Don’t Be Taken In

Douglas Lord, Rev. of The Biographical Dictionary of Literary Failure by CD Rose, Library Journal 16 October 2014

Don’t be taken in, as I first was, by Sorbonne instructor Andrew Gallix’s Very Serious Introduction in which he notes all sorts of high-level details, such as that most of the writers “…devoted their lives to the pursuit of some Gesammtkunstwerk…”.
The Biographical Dictionary of Literary Failure 300dpi

An Anarchic Ship of Fools

David Winters, “An Interview with David Winters” by Matthew Jakubowski, truce 21 October 2014

My first book review was of Barthes’ The Preparation of the Novel. I sent it to Andrew Gallix at 3:AM. He published it, and made me an editor shortly afterwards. I’m grateful to Andrew for that. And to Barthes!
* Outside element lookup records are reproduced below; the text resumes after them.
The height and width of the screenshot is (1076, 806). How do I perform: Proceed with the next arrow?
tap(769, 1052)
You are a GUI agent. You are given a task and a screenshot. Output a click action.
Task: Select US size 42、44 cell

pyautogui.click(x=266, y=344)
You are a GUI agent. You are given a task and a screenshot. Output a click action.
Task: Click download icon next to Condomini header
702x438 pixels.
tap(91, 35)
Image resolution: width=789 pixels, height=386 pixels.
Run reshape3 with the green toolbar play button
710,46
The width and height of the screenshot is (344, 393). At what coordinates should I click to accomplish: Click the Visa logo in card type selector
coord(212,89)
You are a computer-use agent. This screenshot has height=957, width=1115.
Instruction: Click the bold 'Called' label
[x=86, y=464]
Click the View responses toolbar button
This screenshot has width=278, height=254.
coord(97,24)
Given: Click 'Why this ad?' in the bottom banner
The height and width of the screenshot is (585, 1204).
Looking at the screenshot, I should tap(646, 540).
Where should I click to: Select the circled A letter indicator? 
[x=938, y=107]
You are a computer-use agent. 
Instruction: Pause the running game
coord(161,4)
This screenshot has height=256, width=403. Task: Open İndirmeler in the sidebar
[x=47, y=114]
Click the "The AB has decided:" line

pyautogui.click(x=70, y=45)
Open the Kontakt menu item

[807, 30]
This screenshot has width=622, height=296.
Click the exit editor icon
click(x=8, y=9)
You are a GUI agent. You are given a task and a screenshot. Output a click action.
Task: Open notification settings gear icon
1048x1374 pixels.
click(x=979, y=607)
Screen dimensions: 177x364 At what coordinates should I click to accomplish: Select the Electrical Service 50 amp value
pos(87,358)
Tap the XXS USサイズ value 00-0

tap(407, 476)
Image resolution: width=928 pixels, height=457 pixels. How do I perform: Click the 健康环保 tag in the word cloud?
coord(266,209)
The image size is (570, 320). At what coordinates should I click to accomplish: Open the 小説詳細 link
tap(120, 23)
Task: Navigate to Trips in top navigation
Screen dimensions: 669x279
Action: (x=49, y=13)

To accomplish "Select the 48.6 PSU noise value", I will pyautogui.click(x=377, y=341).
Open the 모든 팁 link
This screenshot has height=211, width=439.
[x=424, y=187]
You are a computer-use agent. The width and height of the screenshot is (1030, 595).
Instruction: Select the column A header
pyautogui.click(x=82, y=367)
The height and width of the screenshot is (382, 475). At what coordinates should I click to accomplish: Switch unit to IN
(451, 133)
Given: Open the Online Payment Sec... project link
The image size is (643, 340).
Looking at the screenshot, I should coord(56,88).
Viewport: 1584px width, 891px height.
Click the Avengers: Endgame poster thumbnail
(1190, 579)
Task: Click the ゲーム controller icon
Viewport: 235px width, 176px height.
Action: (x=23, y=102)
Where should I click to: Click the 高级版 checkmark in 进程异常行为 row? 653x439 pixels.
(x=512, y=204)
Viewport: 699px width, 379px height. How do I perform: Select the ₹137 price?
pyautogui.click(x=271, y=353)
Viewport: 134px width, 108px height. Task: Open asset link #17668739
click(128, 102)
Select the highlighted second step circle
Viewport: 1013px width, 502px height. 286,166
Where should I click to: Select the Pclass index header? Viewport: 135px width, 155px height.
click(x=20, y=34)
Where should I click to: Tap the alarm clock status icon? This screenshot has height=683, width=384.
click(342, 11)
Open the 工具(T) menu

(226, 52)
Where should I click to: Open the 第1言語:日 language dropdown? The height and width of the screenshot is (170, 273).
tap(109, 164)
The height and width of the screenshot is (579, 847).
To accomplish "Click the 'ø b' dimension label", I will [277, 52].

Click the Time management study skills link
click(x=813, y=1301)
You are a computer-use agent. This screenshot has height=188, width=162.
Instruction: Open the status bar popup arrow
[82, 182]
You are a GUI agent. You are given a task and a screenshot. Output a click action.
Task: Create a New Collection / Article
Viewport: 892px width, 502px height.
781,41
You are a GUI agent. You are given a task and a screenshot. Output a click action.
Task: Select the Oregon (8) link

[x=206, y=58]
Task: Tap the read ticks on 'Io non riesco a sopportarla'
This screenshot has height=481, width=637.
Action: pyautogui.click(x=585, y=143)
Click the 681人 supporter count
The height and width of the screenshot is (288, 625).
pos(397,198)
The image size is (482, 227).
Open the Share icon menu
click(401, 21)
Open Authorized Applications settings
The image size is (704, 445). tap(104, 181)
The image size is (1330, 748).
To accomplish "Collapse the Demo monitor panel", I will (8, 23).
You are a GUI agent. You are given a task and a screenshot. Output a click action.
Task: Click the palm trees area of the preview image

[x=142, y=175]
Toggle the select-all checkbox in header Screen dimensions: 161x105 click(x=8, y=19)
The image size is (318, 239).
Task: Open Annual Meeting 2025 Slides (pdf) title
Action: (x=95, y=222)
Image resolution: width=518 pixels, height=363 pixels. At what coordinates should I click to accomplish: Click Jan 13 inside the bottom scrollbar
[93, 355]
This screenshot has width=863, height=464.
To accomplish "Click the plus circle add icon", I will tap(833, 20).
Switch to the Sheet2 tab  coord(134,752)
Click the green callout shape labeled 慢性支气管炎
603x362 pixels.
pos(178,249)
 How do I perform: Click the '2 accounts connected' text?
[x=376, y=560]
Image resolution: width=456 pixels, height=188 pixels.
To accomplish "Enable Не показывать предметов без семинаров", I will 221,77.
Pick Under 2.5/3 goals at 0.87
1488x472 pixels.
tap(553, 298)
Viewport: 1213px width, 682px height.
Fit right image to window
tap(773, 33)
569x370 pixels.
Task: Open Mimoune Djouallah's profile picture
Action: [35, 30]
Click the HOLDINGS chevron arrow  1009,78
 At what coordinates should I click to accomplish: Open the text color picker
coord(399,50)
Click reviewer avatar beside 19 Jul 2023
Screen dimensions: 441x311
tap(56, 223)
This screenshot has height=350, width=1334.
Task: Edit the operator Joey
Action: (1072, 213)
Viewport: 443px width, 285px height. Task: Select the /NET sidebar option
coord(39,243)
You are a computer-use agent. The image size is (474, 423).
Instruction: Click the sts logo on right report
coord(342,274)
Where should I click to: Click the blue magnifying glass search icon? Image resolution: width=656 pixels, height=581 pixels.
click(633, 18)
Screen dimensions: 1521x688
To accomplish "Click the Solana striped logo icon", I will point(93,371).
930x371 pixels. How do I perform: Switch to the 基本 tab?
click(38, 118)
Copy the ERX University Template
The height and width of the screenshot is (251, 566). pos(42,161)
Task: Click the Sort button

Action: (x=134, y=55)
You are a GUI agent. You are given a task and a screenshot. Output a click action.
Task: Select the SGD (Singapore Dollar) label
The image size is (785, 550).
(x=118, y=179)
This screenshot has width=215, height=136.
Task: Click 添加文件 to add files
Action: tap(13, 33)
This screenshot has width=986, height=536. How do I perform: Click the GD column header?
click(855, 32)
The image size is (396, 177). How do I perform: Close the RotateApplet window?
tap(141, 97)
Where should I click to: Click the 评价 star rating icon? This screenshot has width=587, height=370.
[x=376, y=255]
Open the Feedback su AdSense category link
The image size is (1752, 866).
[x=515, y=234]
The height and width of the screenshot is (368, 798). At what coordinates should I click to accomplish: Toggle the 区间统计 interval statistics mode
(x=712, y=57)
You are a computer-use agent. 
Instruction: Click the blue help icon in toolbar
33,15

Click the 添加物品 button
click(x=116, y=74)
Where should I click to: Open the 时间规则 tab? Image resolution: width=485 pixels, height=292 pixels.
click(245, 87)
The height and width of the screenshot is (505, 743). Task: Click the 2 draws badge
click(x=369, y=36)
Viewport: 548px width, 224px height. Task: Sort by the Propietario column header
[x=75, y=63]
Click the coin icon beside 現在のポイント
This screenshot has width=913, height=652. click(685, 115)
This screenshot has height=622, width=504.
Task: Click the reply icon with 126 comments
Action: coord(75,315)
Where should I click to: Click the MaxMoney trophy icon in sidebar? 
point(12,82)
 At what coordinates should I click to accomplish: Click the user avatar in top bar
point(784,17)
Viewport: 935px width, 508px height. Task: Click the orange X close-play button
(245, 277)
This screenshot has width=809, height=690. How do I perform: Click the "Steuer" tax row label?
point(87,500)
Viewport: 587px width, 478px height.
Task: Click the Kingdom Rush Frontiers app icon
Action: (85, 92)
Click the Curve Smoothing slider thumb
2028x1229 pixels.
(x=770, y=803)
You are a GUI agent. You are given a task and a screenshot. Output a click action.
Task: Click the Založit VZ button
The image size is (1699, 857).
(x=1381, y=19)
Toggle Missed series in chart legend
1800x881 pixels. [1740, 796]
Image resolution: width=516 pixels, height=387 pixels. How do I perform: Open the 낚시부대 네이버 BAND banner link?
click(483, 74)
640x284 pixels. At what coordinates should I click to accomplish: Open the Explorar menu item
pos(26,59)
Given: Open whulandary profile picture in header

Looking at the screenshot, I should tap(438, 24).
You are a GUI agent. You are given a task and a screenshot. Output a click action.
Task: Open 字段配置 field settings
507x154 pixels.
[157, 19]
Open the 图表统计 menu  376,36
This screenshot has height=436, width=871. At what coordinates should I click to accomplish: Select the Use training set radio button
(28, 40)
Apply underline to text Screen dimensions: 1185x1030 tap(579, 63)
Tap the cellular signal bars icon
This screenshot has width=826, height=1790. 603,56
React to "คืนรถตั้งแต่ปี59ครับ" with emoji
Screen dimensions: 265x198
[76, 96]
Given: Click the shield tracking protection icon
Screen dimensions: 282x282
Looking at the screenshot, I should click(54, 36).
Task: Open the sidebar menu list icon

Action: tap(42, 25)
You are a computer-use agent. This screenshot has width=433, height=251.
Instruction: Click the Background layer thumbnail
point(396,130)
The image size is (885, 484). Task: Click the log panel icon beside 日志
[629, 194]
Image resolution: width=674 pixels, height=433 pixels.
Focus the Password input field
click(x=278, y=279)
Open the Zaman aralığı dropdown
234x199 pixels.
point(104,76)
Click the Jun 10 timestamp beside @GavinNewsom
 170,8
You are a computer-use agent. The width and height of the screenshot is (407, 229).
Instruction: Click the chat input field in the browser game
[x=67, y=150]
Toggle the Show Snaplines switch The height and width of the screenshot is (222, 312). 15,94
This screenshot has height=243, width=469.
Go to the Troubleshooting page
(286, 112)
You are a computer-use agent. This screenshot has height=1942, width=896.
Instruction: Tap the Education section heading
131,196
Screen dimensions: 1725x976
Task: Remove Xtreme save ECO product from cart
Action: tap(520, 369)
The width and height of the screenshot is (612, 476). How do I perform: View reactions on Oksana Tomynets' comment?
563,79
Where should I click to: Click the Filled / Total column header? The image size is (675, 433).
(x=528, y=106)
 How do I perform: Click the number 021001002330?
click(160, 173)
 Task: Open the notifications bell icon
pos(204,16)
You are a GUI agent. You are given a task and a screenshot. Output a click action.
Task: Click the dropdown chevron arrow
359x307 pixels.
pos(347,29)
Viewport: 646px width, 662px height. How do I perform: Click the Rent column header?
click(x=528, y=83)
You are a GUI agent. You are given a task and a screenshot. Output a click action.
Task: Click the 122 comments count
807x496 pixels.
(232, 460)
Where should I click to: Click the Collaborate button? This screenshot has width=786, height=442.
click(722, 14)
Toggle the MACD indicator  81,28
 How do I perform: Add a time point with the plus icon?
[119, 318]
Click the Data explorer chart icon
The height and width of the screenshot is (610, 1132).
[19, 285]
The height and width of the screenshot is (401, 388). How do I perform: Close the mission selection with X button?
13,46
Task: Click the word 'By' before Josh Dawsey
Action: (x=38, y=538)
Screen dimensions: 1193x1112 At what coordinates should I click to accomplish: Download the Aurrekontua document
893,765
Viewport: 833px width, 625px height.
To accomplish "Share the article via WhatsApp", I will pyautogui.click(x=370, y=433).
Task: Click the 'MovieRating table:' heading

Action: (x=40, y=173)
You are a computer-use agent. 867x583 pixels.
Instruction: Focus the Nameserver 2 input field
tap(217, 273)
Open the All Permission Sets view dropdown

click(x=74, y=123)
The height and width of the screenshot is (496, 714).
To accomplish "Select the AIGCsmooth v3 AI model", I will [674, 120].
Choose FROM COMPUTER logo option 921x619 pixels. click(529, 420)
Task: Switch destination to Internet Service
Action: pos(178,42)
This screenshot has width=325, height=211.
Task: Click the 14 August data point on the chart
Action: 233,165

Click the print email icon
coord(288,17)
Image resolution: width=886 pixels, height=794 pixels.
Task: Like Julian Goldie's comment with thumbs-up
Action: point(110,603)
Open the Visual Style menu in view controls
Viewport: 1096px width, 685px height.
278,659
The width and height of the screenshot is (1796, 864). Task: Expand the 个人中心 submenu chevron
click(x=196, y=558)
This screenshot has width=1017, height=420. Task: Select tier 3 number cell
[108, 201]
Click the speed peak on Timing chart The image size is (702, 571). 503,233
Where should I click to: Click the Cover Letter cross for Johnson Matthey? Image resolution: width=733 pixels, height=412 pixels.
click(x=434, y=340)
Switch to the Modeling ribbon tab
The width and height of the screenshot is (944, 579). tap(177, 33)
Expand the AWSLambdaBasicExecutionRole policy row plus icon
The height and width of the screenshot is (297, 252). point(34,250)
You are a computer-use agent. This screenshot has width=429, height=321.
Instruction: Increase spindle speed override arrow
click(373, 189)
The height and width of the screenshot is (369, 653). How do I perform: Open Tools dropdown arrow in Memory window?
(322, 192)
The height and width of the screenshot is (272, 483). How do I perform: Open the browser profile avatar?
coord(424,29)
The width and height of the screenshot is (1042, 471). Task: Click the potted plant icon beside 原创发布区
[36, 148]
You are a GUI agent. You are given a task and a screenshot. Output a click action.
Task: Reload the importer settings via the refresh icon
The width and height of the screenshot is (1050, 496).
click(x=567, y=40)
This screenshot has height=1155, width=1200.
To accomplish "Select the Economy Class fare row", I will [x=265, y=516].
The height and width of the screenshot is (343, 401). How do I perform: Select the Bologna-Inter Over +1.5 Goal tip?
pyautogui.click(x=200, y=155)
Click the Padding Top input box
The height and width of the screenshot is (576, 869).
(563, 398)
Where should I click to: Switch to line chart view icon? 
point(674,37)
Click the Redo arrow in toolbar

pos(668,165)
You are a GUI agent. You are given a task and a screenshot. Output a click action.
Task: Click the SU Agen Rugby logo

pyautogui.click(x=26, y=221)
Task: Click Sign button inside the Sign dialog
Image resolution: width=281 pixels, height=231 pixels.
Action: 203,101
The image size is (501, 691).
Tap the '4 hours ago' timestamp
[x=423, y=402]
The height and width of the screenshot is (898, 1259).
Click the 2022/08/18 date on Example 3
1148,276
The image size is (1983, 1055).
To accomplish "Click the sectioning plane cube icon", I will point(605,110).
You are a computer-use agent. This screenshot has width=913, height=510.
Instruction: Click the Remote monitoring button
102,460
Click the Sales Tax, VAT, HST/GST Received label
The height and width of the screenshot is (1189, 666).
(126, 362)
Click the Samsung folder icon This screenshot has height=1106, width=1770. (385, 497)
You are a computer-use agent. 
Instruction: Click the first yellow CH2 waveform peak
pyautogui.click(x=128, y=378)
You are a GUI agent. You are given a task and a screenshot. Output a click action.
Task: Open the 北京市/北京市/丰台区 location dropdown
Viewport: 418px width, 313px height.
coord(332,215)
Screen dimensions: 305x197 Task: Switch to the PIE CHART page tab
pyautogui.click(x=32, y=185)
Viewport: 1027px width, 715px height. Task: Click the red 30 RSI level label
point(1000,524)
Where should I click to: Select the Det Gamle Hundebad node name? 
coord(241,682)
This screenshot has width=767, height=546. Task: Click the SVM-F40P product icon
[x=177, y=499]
… As for “guiding” the magazine, for me the most attractive aspect of 3:AM is its refusal to “stand for” anything! As Andrew often puts it, the site has “no party line”. It was always supposed to be a broad church — or an anarchic ship of fools, to mix the metaphor. The most amusing attacks on us have come from bloggers who treat book reviewing as if it were some sort of moral crusade; who want to divide readers’ tastes into “right” and “wrong”. We find factionalism quite infantile, and upsetting these dogmatists is as good a reason as any to keep publishing.

Written Asunder

Karl Ove Knausgaard, “Handke and Singularity,” Archipelago Books 24 September 2014

Therein lies the merit of the poem [Paul Celan’s The Straightening], the fact that it cannot be referred to other than by quoting it, cannot be retold, cannot be used for something secondary, and points to nothing other than to itself; in other words, it is singular, primary, the thing-in-itself, as a stone on the ground is singular, primary, the thing-in-itself. That is to say as close to the singular and the primary and the thing-in-itself as a language can come, because even in a language which persistently negates itself, representation is of course unavoidable. Where it reads ‘Grass, written asunder,’ I imagine, in all its simplicity, the grass that grows on the lawn in the dark outside the window by which I sit and write, and by ‘written asunder’ I understand a form of violence which perhaps — or perhaps not — has something to do with the way in which it is seen or represented.

[From an essay presented by Knausgaard at the Skien International Ibsen Conference, 22 (?) September 2014.]

Mourning the Lost Modernist Energies

Lars Iyer, “Let A Thousand Flowers Bloom: Lars Iyer Interviewed,” by Daniel Fraser, The Quietus 12 October 2014

Diagnoses of the death of literature are old news. We’ve heard it before. There’s a dying breed of cultural pessimist, which mourns for a lost world of old culture, for the time when Art and Literature were taken seriously. But there’s another kind of cultural pessimist, who mourns for the lost modernist energies that depended on the old cultural world as a kind of foil.